The winners of the singapore prize were announced at an event at the Victoria Theatre on August 25. The awards are backed by the Singapore Book Council and DBS, and are designed to recognise authors for works that explore the nation’s history. The Singapore Prize was founded by philanthropists and is one of the largest literary prizes in Asia. The judges of the prize are literary experts from different disciplines and look for work that resonates with Singaporeans.
This year, a total of 12 top awards were given out in the various categories, including the new Readers’ Choice category. The winners are based on votes from readers, and this year the number of voters doubled. The top three winners received a cash prize, a trophy and a gift code for the audiobook platform Storytel. The rest of the winners were finalists and won book vouchers worth up to S$1,000.
Authors from all over the world have submitted their works to the prize this year. Some of the winners include writers from Thailand, Malaysia and Indonesia. They have all written about their country, culture and traditions in their respective languages. The judges were impressed with the quality of submissions, and said that this was a very tough competition.
The finalists of the Singapore Prize are a mixture of fiction and nonfiction titles, and they all deal with different aspects of Singaporean life. They were chosen from a shortlist of ten books, which were assessed by a jury of literary experts from across the different disciplines. The judging process was guided by the prize’s mission, which is to encourage reading about Singaporean history, and to increase the understanding of the people of the nation of their own heritage and past.
In the English language category, a few new faces made their way into the list of winners.
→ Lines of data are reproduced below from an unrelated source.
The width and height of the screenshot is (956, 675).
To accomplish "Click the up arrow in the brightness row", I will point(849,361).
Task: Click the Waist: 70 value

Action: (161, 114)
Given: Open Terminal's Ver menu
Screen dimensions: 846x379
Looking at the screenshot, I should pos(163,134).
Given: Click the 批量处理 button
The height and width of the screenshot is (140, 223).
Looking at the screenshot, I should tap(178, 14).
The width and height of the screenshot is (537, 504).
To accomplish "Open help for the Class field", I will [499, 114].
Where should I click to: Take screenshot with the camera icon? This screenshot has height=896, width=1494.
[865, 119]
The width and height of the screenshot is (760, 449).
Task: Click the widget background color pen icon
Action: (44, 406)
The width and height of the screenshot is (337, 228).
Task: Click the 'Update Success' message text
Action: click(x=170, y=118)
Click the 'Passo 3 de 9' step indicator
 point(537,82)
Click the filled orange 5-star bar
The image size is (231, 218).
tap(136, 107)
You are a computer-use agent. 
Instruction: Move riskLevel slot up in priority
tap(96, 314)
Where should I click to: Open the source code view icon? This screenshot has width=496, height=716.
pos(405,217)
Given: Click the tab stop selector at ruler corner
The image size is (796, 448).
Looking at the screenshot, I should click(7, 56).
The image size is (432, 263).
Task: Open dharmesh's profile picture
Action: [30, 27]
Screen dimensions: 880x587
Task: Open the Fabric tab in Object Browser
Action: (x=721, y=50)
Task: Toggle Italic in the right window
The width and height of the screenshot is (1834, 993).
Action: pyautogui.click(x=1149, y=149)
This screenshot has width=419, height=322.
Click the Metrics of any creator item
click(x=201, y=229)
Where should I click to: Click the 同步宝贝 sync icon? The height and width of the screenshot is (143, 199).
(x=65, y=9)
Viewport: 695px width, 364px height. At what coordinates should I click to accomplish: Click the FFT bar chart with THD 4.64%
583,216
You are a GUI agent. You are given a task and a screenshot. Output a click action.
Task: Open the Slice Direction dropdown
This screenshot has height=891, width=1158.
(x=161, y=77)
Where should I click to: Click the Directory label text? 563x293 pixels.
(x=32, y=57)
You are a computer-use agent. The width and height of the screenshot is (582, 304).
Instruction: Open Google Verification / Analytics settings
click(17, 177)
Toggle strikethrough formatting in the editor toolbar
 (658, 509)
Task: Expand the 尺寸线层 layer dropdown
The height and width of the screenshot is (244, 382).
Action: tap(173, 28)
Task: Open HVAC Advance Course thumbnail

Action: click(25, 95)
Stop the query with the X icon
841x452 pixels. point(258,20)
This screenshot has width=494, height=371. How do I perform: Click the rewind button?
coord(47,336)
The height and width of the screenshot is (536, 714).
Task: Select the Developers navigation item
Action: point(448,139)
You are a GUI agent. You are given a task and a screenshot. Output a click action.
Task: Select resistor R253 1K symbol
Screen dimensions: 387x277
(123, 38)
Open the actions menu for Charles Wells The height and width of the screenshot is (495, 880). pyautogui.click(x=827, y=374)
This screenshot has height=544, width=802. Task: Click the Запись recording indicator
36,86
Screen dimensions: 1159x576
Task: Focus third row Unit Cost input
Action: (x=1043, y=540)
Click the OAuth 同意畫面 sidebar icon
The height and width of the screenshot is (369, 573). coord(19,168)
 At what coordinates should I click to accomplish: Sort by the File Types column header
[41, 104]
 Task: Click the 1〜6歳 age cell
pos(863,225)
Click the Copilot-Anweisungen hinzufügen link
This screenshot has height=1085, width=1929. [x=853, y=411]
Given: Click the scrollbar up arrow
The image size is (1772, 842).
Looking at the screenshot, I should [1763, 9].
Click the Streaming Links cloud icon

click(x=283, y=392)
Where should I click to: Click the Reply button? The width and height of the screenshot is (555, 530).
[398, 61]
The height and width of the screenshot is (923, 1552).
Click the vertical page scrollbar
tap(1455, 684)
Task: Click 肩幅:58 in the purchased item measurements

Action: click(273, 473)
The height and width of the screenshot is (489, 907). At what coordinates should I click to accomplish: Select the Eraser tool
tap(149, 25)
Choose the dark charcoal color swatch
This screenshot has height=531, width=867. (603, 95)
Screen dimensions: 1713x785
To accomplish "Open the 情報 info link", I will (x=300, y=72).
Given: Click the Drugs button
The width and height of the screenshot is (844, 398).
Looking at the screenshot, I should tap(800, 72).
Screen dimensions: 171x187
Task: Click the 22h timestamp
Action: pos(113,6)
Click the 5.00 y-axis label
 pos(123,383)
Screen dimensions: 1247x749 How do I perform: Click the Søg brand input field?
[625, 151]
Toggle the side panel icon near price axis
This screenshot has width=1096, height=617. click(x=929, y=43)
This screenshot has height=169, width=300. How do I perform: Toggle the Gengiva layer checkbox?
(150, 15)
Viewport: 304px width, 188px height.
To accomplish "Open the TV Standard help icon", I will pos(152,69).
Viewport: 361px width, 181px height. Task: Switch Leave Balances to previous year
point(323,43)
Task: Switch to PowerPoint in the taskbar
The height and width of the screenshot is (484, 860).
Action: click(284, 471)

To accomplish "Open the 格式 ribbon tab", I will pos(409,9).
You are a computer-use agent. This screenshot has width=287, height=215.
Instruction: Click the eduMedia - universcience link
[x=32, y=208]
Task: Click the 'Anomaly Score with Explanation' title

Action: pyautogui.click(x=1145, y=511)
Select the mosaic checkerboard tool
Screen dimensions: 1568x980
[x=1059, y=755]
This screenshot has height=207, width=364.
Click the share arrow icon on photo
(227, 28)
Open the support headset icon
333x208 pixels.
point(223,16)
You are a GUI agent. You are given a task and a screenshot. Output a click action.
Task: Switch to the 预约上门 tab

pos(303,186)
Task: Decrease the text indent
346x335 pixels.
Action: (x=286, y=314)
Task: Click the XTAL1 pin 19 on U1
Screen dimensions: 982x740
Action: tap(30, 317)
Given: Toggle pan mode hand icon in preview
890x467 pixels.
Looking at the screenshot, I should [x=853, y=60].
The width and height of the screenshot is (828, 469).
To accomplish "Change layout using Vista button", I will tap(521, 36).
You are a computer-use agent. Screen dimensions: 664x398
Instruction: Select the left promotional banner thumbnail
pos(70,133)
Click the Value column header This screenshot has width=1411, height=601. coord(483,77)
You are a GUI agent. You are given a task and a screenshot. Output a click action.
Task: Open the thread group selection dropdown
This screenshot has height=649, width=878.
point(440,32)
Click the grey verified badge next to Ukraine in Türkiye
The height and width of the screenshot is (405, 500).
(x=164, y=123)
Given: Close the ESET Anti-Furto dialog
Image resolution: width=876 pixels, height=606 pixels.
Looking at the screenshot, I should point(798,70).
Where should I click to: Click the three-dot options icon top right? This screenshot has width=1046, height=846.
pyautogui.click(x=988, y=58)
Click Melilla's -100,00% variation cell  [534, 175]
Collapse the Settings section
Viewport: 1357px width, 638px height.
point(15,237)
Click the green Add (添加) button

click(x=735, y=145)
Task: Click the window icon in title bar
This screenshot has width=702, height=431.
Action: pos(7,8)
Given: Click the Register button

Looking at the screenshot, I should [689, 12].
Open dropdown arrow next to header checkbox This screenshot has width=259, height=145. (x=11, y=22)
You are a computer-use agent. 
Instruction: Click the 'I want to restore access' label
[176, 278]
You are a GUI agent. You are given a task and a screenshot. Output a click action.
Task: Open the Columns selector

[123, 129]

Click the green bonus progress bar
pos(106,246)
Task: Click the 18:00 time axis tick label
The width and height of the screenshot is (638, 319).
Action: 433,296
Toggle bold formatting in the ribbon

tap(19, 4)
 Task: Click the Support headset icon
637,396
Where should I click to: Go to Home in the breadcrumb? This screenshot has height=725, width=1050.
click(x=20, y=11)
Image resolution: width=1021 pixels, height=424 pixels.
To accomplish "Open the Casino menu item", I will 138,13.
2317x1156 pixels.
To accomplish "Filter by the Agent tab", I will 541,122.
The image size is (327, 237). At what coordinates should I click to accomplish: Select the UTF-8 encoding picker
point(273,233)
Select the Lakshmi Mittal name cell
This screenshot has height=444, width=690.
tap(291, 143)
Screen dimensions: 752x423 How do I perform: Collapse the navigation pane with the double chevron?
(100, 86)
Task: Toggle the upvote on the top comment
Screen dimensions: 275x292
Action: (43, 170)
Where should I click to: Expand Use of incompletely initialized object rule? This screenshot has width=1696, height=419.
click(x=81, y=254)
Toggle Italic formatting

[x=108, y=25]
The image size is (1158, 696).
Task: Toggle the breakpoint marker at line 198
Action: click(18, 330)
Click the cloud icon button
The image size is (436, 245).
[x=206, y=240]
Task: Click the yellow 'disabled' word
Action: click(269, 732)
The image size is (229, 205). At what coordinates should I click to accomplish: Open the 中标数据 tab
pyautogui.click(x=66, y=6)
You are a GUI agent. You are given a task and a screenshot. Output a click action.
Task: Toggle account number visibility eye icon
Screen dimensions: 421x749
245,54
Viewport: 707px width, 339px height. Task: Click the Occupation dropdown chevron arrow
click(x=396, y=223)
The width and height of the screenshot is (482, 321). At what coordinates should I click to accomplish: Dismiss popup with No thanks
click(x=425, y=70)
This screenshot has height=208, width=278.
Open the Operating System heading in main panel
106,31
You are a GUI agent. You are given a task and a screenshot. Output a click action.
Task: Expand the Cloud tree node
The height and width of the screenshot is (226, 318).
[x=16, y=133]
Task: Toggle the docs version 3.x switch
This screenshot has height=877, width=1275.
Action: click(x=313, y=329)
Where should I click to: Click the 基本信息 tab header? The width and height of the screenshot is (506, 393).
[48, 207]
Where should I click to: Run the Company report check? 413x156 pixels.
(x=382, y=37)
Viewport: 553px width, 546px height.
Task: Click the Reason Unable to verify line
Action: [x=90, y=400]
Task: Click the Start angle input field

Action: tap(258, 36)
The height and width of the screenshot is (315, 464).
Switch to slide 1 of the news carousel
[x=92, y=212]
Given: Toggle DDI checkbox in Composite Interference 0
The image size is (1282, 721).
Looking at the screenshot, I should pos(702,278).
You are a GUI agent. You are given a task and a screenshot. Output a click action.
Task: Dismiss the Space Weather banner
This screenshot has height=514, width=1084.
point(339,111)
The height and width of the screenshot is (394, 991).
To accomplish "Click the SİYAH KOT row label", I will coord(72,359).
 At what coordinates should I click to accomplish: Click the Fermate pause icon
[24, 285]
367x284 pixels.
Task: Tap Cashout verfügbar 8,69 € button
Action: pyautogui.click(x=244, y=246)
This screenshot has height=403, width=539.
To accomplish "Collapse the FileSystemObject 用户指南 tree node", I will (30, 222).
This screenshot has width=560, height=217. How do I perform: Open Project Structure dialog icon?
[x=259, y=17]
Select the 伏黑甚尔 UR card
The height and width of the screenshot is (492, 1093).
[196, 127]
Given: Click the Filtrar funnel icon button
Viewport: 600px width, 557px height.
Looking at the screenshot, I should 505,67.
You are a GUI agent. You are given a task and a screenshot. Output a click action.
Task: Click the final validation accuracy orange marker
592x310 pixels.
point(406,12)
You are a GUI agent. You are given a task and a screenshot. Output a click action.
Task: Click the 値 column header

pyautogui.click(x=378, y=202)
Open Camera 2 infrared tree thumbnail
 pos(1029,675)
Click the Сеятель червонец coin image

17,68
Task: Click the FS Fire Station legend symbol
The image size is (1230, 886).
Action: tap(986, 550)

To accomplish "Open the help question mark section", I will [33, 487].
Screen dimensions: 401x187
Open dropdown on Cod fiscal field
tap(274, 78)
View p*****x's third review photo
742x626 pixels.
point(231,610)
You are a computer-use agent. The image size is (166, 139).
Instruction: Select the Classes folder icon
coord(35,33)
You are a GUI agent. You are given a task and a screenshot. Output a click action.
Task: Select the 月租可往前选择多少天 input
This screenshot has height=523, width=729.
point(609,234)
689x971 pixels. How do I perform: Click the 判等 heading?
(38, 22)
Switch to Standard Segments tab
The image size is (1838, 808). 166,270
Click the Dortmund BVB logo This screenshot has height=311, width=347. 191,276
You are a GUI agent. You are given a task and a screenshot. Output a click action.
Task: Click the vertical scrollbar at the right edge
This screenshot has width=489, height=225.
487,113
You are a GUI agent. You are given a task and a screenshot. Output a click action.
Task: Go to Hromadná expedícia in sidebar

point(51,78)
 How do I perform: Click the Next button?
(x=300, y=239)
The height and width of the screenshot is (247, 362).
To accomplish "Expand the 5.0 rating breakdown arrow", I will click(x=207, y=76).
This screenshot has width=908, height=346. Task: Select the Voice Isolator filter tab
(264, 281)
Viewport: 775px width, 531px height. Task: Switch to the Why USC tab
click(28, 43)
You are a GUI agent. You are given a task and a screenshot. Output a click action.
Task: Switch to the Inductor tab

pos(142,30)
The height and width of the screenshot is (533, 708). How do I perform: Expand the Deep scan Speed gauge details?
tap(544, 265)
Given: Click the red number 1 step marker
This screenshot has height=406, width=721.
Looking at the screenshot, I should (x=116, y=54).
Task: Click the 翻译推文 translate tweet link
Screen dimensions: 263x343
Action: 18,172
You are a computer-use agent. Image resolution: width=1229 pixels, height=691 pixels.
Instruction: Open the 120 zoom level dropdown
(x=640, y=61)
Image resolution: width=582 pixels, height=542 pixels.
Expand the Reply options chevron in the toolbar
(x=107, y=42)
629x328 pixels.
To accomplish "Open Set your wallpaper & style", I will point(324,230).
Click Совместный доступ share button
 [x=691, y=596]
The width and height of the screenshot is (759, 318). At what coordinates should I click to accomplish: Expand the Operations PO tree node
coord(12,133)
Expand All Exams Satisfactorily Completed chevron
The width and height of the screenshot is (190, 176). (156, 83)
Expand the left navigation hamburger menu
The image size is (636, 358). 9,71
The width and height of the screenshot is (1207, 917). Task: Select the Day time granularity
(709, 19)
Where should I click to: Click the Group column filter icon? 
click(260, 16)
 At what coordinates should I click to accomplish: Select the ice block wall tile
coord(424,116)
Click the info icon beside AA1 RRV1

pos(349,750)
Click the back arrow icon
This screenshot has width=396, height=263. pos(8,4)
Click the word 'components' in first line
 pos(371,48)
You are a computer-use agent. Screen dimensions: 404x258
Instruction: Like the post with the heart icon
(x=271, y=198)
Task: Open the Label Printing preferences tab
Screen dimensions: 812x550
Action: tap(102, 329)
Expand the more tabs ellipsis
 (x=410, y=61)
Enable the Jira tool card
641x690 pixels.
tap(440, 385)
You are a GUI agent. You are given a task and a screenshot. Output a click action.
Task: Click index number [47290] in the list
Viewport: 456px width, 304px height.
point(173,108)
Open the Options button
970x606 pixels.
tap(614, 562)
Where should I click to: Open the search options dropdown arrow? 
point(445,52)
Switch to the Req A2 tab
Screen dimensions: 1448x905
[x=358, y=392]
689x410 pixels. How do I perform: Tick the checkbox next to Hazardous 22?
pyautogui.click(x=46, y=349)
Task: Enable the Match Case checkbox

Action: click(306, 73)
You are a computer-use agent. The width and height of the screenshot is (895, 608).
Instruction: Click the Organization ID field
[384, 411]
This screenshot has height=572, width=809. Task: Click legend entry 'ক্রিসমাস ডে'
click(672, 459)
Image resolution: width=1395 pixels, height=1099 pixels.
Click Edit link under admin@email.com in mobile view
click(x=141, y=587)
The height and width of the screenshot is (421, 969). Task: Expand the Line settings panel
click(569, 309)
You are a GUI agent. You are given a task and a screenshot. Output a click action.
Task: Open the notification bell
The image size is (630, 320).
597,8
Among them are first-time winners alllkunilaa (Azhagunila), innnpaa (Inbha), Jee Leong Koh, rma cureess (Rama Suresh) and Suratman Markasan. Other names on the list of winners include nonagenarian Wang Gungwu, Yeow Kai Chai and literature pioneer Edwin Thumboo.
During the award ceremony, a special Earthshot prize was also given to companies that are leading in solutions to save the planet. The prize will be used to accelerate the winners’ projects and bring them to market, and it will be accompanied by a series of local activations focusing on the 2023 cohort of Earthshot solutions.
Aside from the main prizes, there were other accolades for organisations that are leaders in green growth and sustainability. The Greenest Organisation award went to ASM, which was lauded for its commitment to sustainability and environmental responsibility. Other winners included the biotech firm Genex, a software company called APAC Insider, and the open source graph data platform Neo4j. The full list of winners is available on the website of the Singapore Prize.